Anatomy Aware Cascade Network: Bridging Epistemic Uncertainty and Geometric Manifold for 3D Tooth Segmentation
Bing Yu, Liu Shi, Haitao Wang, Deran Qi, Xiang Cai, Wei Zhong, Qiegen Liu
TL;DR
This work tackles the persistent challenge of accurate 3D tooth segmentation from CBCT by addressing boundary ambiguity and topological consistency. The authors introduce AACNet, a coarse-to-fine cascade that jointly learns an epistemic-uncertainty-driven boundary refinement (AGBR) and a geometry-aware attention mechanism guided by a Signed Distance Map (SDMAA). Through Stage I global localization and Stage II fine segmentation, AACNet achieves state-of-the-art performance (DSC 90.17%, HD95 3.63 mm on internal data; HD95 2.19 mm on external data) and demonstrates robust generalization and clinically relevant measurements for sinus and inferior alveolar canal proximity. The approach leverages implicit geometric priors to preserve anatomical topology while focusing refinement on uncertain regions, offering a clinically viable path toward automated digital dental workflows. Code is available at the provided repository.
Abstract
Accurate three-dimensional (3D) tooth segmentation from Cone-Beam Computed Tomography (CBCT) is a prerequisite for digital dental workflows. However, achieving high-fidelity segmentation remains challenging due to adhesion artifacts in naturally occluded scans, which are caused by low contrast and indistinct inter-arch boundaries. To address these limitations, we propose the Anatomy Aware Cascade Network (AACNet), a coarse-to-fine framework designed to resolve boundary ambiguity while maintaining global structural consistency.
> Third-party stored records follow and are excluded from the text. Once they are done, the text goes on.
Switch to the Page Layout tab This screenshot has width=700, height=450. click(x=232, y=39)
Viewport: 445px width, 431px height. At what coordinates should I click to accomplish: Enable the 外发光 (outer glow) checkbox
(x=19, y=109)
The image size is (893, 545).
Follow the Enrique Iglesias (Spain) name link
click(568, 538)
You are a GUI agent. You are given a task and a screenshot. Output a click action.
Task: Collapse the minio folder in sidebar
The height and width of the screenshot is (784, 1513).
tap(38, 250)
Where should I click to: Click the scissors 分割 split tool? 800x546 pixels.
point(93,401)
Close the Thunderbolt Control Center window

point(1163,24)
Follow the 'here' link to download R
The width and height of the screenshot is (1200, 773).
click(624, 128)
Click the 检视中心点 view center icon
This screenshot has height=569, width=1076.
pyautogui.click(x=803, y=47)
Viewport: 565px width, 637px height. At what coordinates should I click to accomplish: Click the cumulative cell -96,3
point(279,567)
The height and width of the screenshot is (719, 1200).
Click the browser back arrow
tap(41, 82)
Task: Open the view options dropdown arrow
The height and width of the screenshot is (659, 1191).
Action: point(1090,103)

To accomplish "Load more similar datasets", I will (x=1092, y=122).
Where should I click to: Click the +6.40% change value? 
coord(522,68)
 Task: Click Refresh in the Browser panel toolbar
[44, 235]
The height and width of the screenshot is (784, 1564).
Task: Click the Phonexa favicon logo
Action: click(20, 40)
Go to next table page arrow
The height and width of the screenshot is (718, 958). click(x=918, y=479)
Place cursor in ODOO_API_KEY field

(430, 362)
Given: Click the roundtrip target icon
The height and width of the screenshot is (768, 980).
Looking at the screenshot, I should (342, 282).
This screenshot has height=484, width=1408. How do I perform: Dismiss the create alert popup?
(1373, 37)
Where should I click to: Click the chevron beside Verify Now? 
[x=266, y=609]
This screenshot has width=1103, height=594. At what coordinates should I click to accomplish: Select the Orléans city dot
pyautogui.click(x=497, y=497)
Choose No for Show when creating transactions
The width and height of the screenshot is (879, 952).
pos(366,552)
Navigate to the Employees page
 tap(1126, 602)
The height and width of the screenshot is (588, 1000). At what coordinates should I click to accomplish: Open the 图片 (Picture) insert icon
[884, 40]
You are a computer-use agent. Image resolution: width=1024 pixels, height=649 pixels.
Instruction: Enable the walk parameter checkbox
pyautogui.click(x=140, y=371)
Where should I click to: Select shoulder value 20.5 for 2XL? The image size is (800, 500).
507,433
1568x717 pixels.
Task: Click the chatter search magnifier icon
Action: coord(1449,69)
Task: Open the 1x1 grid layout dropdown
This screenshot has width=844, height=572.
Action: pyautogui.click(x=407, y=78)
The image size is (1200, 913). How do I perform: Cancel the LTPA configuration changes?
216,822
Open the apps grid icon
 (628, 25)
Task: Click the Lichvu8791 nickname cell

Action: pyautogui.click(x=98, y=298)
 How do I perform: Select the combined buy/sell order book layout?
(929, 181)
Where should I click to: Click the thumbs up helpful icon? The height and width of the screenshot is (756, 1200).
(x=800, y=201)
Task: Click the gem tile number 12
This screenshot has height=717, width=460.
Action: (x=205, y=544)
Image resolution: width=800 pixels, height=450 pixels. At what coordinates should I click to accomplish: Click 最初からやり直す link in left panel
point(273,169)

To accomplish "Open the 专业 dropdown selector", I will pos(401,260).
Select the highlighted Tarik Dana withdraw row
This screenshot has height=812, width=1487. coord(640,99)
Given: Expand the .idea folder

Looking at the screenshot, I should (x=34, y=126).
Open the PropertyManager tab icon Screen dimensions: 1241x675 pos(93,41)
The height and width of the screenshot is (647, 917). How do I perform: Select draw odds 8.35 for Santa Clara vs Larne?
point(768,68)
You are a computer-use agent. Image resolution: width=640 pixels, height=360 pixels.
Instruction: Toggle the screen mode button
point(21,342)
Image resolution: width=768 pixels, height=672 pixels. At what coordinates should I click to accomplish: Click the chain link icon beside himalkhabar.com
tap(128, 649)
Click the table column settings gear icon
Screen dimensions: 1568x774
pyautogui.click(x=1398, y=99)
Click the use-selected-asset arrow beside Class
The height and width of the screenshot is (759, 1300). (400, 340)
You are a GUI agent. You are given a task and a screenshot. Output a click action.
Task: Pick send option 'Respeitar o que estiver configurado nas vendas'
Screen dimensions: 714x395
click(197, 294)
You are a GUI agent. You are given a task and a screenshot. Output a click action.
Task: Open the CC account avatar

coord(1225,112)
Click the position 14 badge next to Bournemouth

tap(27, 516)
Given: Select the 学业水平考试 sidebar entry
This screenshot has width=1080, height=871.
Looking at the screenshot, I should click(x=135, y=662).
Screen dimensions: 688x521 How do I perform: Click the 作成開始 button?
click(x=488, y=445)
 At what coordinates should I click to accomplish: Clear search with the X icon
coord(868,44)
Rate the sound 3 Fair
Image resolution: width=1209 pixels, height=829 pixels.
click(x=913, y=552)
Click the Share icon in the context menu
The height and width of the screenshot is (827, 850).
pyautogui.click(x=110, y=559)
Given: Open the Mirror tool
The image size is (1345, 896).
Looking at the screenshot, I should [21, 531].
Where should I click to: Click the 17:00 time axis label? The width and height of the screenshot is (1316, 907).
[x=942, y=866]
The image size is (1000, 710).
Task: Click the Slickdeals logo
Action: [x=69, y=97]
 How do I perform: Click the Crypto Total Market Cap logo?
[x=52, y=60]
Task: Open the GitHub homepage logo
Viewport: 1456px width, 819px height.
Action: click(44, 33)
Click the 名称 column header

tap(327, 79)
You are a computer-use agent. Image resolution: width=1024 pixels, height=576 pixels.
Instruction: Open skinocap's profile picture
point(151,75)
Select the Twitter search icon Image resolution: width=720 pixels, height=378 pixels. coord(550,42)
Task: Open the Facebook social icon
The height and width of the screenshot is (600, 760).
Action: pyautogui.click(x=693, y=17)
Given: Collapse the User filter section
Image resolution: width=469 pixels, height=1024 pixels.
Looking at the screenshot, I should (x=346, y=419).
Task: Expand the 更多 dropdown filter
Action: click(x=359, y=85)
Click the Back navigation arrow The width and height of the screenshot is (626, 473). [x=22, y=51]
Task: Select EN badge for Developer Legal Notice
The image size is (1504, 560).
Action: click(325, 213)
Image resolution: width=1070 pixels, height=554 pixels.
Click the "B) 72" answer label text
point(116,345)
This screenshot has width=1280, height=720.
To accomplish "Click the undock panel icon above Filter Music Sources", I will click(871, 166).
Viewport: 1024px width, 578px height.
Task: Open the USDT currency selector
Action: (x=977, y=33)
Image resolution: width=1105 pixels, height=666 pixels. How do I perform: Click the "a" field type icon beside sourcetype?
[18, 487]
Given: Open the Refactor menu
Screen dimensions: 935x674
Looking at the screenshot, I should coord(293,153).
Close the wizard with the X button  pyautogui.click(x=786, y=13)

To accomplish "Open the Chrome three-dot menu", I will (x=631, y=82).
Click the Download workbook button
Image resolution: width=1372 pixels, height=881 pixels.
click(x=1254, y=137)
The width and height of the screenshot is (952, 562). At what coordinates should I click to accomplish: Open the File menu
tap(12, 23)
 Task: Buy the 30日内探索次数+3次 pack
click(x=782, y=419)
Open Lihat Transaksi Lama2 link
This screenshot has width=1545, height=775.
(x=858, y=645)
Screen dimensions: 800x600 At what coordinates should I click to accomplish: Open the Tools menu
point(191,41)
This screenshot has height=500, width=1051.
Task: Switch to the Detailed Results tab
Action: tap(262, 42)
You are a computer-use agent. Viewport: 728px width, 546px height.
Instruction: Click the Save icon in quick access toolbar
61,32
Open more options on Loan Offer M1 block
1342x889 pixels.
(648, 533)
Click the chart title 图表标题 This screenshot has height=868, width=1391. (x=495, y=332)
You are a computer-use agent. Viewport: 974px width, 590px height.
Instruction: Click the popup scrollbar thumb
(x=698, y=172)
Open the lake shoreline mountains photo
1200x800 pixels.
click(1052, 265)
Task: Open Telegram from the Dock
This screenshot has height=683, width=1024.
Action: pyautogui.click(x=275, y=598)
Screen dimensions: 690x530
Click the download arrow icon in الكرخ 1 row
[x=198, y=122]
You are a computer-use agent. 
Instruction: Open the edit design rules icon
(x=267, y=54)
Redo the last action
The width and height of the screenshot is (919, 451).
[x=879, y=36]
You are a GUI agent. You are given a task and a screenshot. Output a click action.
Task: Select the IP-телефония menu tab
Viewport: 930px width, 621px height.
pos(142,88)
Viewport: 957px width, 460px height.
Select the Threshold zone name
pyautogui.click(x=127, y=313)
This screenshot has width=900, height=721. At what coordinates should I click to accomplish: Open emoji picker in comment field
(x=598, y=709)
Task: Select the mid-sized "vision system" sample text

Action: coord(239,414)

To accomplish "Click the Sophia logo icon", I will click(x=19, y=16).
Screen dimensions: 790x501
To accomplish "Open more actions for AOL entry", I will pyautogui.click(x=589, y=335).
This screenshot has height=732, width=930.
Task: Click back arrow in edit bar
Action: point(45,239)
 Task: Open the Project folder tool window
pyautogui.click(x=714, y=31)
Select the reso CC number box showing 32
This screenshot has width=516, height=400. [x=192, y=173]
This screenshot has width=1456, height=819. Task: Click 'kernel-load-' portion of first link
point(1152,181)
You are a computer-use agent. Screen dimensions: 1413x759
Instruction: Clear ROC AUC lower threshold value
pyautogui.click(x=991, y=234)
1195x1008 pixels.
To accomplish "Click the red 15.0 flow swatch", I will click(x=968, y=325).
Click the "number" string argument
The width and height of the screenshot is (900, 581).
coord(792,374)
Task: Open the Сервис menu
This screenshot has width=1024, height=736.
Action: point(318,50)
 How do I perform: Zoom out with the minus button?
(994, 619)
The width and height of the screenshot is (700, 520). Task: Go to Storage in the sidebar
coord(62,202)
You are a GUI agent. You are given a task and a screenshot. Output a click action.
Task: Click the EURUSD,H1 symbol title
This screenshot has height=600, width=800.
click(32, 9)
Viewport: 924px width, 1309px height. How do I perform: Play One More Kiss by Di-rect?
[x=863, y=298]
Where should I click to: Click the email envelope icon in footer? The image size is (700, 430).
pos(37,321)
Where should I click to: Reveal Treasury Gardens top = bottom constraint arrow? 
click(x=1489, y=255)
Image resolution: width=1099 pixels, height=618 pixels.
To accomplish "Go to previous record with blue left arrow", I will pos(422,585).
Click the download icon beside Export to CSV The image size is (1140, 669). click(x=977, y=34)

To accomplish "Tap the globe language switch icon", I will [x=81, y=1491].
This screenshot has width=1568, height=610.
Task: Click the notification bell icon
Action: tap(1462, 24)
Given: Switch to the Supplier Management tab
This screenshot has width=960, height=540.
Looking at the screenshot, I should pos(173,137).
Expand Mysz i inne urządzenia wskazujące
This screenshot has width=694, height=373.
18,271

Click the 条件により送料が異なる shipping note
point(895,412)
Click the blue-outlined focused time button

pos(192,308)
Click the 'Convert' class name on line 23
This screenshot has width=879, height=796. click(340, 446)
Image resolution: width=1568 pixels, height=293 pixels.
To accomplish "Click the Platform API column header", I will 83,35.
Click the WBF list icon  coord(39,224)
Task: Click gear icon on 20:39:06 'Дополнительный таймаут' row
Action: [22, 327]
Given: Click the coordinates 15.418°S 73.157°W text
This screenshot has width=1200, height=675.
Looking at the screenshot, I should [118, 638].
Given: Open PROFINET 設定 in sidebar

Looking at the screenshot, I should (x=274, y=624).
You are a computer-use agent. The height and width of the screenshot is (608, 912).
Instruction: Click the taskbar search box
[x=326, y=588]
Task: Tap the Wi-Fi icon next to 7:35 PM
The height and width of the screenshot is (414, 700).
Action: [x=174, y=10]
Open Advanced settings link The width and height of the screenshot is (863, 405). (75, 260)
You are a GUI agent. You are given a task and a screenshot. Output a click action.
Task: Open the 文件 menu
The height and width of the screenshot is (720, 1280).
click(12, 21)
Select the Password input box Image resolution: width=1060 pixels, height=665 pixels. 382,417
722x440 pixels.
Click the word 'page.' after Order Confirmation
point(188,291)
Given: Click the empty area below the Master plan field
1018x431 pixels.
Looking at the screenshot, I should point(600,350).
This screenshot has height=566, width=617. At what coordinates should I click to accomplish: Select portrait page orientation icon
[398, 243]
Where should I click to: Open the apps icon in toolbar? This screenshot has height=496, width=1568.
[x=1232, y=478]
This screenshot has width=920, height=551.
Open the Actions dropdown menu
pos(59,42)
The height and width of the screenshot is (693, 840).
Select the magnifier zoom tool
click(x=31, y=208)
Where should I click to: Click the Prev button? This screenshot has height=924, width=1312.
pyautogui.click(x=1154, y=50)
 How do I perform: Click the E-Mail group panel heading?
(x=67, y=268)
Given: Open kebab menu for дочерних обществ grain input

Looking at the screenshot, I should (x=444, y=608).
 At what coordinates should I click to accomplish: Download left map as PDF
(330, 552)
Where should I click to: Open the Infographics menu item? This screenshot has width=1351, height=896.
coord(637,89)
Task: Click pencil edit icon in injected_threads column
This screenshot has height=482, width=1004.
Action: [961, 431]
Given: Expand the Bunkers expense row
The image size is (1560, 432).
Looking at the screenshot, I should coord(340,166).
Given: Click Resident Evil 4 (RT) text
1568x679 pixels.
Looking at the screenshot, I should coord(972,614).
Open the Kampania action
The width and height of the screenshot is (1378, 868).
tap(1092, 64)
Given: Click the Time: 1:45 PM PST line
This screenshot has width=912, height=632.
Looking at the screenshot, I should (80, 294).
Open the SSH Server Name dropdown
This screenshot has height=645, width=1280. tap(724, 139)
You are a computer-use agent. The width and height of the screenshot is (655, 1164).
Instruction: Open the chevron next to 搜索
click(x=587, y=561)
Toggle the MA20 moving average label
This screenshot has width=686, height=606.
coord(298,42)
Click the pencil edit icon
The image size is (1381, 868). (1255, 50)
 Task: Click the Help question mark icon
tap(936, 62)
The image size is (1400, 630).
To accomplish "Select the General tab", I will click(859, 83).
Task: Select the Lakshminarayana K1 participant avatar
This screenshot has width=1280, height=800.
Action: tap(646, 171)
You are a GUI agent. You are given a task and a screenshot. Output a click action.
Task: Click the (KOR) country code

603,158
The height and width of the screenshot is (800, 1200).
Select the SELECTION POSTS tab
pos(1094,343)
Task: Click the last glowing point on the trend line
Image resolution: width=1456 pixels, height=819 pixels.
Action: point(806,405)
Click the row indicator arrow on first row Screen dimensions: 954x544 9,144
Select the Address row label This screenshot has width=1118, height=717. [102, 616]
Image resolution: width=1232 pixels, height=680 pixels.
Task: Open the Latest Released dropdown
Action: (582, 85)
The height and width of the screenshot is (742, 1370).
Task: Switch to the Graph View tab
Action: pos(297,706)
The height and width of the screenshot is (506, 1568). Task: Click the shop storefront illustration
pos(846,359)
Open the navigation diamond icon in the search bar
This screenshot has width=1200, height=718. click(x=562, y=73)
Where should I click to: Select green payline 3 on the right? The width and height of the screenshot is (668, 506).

Specifically, we introduce two mechanisms: the Ambiguity Gated Boundary Refiner (AGBR) and the Signed Distance Map guided Anatomical Attention (SDMAA). The AGBR employs an entropy based gating mechanism to perform targeted feature rectification in high uncertainty transition zones. Meanwhile, the SDMAA integrates implicit geometric constraints via signed distance map to enforce topological consistency, preventing the loss of spatial details associated with standard pooling. Experimental results on a dataset of 125 CBCT volumes demonstrate that AACNet achieves a Dice Similarity Coefficient of 90.17 \% and a 95\% Hausdorff Distance of 3.63 mm, significantly outperforming state-of-the-art methods. Furthermore, the model exhibits strong generalization on an external dataset with an HD95 of 2.19 mm, validating its reliability for downstream clinical applications such as surgical planning. Code for AACNet is available at https://github.com/shiliu0114/AACNet.